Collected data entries
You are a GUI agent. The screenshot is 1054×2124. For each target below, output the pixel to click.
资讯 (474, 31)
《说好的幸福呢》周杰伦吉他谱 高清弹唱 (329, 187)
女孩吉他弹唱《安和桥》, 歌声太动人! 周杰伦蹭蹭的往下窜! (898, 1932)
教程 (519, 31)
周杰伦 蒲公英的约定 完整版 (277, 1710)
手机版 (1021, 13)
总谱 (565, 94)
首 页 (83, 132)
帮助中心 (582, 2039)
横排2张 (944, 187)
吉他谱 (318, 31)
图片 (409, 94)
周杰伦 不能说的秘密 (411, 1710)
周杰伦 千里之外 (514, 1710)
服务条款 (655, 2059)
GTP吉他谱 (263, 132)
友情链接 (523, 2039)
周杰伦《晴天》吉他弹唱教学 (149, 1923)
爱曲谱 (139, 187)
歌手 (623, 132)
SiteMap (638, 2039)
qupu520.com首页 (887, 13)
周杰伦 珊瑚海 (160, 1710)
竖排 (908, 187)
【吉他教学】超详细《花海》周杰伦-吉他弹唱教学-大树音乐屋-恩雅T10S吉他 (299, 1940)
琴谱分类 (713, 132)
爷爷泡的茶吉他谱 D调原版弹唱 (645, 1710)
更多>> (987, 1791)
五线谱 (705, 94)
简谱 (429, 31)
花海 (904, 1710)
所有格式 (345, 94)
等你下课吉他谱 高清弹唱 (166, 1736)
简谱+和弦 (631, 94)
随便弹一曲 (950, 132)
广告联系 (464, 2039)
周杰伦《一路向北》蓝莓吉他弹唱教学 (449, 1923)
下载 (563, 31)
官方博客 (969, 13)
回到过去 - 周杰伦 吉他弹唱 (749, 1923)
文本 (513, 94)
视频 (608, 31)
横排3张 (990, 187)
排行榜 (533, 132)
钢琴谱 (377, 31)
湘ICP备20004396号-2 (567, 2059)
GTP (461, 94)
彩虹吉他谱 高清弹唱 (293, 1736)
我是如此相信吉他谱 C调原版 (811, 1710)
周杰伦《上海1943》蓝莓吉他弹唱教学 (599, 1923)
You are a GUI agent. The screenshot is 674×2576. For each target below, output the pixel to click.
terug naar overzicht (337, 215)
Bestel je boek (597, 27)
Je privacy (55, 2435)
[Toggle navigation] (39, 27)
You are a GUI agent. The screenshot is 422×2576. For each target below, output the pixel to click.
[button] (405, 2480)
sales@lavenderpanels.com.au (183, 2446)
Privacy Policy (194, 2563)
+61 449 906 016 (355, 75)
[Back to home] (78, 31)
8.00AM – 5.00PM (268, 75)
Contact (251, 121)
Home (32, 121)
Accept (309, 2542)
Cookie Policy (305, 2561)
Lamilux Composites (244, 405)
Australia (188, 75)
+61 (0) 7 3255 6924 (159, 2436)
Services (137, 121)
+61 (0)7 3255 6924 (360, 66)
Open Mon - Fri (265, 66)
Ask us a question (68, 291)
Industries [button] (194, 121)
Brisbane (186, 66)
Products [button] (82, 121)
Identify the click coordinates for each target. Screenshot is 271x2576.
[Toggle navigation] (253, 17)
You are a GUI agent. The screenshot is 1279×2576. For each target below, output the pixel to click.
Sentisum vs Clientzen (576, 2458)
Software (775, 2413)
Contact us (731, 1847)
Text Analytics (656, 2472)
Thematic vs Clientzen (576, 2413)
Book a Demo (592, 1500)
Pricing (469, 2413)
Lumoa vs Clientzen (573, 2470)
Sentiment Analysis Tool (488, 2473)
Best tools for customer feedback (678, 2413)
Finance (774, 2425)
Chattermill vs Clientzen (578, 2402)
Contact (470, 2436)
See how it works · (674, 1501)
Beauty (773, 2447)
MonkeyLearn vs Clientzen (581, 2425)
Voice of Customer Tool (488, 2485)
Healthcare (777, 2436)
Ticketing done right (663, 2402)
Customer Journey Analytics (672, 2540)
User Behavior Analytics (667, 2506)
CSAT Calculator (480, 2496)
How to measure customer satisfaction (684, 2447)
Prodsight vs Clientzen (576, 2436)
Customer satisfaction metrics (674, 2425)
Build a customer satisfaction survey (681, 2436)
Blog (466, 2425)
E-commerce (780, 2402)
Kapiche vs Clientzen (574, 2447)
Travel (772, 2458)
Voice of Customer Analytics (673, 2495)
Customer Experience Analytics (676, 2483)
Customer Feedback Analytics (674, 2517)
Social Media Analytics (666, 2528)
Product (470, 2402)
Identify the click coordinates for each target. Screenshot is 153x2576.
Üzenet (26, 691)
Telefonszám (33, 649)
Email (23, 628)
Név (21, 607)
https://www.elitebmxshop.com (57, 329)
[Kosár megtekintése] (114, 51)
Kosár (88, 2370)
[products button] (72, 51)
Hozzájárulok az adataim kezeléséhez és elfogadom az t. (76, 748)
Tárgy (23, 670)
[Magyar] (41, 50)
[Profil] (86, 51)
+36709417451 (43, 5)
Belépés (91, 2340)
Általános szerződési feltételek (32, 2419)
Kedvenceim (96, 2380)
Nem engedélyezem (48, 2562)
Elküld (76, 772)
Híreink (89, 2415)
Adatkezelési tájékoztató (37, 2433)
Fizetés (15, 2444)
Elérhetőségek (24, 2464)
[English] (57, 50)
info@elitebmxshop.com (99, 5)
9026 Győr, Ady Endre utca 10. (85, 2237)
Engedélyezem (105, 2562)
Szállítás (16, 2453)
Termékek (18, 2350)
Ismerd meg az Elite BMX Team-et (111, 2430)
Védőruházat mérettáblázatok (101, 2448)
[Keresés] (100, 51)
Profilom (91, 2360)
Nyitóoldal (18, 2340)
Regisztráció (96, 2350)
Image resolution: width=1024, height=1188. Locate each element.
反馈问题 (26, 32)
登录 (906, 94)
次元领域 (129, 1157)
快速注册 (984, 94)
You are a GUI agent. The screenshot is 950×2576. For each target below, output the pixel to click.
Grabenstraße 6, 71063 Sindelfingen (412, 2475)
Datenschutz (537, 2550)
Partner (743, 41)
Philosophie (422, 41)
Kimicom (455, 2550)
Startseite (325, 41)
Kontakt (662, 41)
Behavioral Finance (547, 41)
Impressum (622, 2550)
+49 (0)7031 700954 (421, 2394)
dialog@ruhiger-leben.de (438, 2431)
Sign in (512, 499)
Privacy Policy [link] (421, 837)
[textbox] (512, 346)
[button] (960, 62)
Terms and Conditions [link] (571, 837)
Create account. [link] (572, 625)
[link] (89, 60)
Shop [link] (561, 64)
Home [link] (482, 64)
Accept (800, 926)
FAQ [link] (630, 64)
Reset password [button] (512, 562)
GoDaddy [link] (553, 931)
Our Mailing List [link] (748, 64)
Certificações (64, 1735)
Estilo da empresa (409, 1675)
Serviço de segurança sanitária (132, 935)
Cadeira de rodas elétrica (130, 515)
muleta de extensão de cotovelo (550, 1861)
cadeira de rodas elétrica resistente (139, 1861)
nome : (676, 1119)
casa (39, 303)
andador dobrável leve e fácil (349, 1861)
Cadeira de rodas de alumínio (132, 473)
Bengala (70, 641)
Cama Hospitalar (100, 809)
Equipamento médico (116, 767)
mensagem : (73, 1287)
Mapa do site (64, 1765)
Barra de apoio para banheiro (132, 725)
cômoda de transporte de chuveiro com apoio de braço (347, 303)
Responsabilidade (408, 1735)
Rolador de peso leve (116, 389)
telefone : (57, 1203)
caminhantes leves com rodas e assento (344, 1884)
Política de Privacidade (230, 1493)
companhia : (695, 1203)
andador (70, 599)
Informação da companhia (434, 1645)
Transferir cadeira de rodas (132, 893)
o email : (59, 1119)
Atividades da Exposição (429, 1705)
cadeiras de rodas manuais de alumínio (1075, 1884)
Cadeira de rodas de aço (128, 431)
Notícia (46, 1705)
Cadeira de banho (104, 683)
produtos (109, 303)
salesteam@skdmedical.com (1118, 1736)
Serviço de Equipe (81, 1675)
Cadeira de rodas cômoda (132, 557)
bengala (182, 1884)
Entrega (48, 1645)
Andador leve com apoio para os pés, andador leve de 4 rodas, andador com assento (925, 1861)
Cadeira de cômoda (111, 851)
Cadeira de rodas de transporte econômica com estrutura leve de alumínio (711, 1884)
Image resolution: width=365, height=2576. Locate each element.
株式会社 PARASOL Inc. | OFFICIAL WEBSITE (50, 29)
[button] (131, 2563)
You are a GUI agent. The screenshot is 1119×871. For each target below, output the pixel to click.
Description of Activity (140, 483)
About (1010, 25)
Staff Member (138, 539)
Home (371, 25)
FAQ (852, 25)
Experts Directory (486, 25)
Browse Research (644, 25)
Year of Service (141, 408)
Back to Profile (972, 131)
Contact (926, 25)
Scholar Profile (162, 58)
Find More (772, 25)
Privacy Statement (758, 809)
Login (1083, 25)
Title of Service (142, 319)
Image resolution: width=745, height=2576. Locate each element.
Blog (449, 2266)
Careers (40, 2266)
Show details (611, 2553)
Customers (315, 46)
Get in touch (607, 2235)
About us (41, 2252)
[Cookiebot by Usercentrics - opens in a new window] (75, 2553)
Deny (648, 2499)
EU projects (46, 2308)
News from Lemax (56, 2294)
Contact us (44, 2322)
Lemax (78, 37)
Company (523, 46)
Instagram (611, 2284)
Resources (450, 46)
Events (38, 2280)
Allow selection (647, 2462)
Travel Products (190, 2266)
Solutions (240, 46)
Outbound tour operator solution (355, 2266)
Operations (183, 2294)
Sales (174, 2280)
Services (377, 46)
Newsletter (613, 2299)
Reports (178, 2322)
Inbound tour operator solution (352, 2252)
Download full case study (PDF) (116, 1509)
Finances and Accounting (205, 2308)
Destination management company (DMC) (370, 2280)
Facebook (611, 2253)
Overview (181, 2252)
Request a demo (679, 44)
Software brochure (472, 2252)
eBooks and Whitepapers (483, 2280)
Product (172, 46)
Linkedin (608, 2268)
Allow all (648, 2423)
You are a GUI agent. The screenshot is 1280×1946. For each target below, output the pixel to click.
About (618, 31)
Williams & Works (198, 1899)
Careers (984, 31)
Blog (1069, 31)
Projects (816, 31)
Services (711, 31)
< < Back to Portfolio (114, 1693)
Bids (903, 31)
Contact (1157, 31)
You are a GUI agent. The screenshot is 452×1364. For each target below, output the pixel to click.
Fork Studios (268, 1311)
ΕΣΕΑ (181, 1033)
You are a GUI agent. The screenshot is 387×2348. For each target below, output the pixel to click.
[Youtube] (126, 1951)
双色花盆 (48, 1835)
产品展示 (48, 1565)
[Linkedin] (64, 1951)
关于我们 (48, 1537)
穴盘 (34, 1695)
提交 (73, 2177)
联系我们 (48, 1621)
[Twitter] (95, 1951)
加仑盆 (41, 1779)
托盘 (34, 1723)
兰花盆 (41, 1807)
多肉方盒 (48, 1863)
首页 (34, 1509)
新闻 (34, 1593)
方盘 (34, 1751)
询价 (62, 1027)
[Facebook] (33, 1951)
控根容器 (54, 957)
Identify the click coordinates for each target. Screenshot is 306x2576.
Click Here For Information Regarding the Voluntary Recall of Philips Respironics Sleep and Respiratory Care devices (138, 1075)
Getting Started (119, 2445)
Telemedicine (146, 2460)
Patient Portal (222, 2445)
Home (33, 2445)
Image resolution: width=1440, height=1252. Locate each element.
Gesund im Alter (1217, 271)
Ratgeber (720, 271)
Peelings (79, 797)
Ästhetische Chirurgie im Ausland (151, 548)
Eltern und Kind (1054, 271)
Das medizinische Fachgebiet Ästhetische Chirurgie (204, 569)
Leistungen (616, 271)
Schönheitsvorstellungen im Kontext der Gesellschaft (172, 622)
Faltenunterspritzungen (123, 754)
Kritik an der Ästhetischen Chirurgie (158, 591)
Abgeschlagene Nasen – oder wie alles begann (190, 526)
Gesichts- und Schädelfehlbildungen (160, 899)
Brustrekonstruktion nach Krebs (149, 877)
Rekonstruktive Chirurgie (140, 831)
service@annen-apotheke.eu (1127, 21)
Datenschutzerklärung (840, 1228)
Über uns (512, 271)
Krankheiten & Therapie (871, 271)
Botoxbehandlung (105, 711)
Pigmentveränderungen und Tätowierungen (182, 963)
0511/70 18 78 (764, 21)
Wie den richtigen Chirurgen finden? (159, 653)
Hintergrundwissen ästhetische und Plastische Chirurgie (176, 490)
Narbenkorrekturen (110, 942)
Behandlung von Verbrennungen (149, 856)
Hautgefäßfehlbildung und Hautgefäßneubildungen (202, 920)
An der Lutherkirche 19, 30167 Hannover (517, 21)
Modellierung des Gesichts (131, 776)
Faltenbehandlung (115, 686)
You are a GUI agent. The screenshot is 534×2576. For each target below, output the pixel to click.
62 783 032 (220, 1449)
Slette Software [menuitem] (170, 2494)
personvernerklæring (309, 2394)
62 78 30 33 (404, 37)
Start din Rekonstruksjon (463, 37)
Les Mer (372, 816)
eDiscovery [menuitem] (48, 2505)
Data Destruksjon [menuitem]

* [REQUIRED TASK]: Recast the material as a numbered list, from its first line through the line containing "湘ICP备20004396号-2 (567, 2059)", with both ends included and blank lines omitted.

* [THE ANSWER]:
1. You are a GUI agent. The screenshot is 1054×2124. For each target below, output the pixel to click.
2. 资讯 (474, 31)
3. 《说好的幸福呢》周杰伦吉他谱 高清弹唱 (329, 187)
4. 女孩吉他弹唱《安和桥》, 歌声太动人! 周杰伦蹭蹭的往下窜! (898, 1932)
5. 教程 (519, 31)
6. 周杰伦 蒲公英的约定 完整版 (277, 1710)
7. 手机版 (1021, 13)
8. 总谱 (565, 94)
9. 首 页 (83, 132)
10. 帮助中心 (582, 2039)
11. 横排2张 (944, 187)
12. 吉他谱 (318, 31)
13. 图片 (409, 94)
14. 周杰伦 不能说的秘密 (411, 1710)
15. 周杰伦 千里之外 (514, 1710)
16. 服务条款 (655, 2059)
17. GTP吉他谱 (263, 132)
18. 友情链接 (523, 2039)
19. 周杰伦《晴天》吉他弹唱教学 (149, 1923)
20. 爱曲谱 (139, 187)
21. 歌手 (623, 132)
22. SiteMap (638, 2039)
23. qupu520.com首页 (887, 13)
24. 周杰伦 珊瑚海 (160, 1710)
25. 竖排 (908, 187)
26. 【吉他教学】超详细《花海》周杰伦-吉他弹唱教学-大树音乐屋-恩雅T10S吉他 (299, 1940)
27. 琴谱分类 (713, 132)
28. 爷爷泡的茶吉他谱 D调原版弹唱 (645, 1710)
29. 更多>> (987, 1791)
30. 五线谱 (705, 94)
31. 简谱 (429, 31)
32. 花海 (904, 1710)
33. 所有格式 (345, 94)
34. 等你下课吉他谱 高清弹唱 (166, 1736)
35. 简谱+和弦 (631, 94)
36. 随便弹一曲 (950, 132)
37. 广告联系 (464, 2039)
38. 周杰伦《一路向北》蓝莓吉他弹唱教学 (449, 1923)
39. 下载 (563, 31)
40. 官方博客 (969, 13)
41. 回到过去 - 周杰伦 吉他弹唱 (749, 1923)
42. 文本 (513, 94)
43. 视频 (608, 31)
44. 横排3张 (990, 187)
45. 排行榜 (533, 132)
46. 钢琴谱 (377, 31)
47. 湘ICP备20004396号-2 (567, 2059)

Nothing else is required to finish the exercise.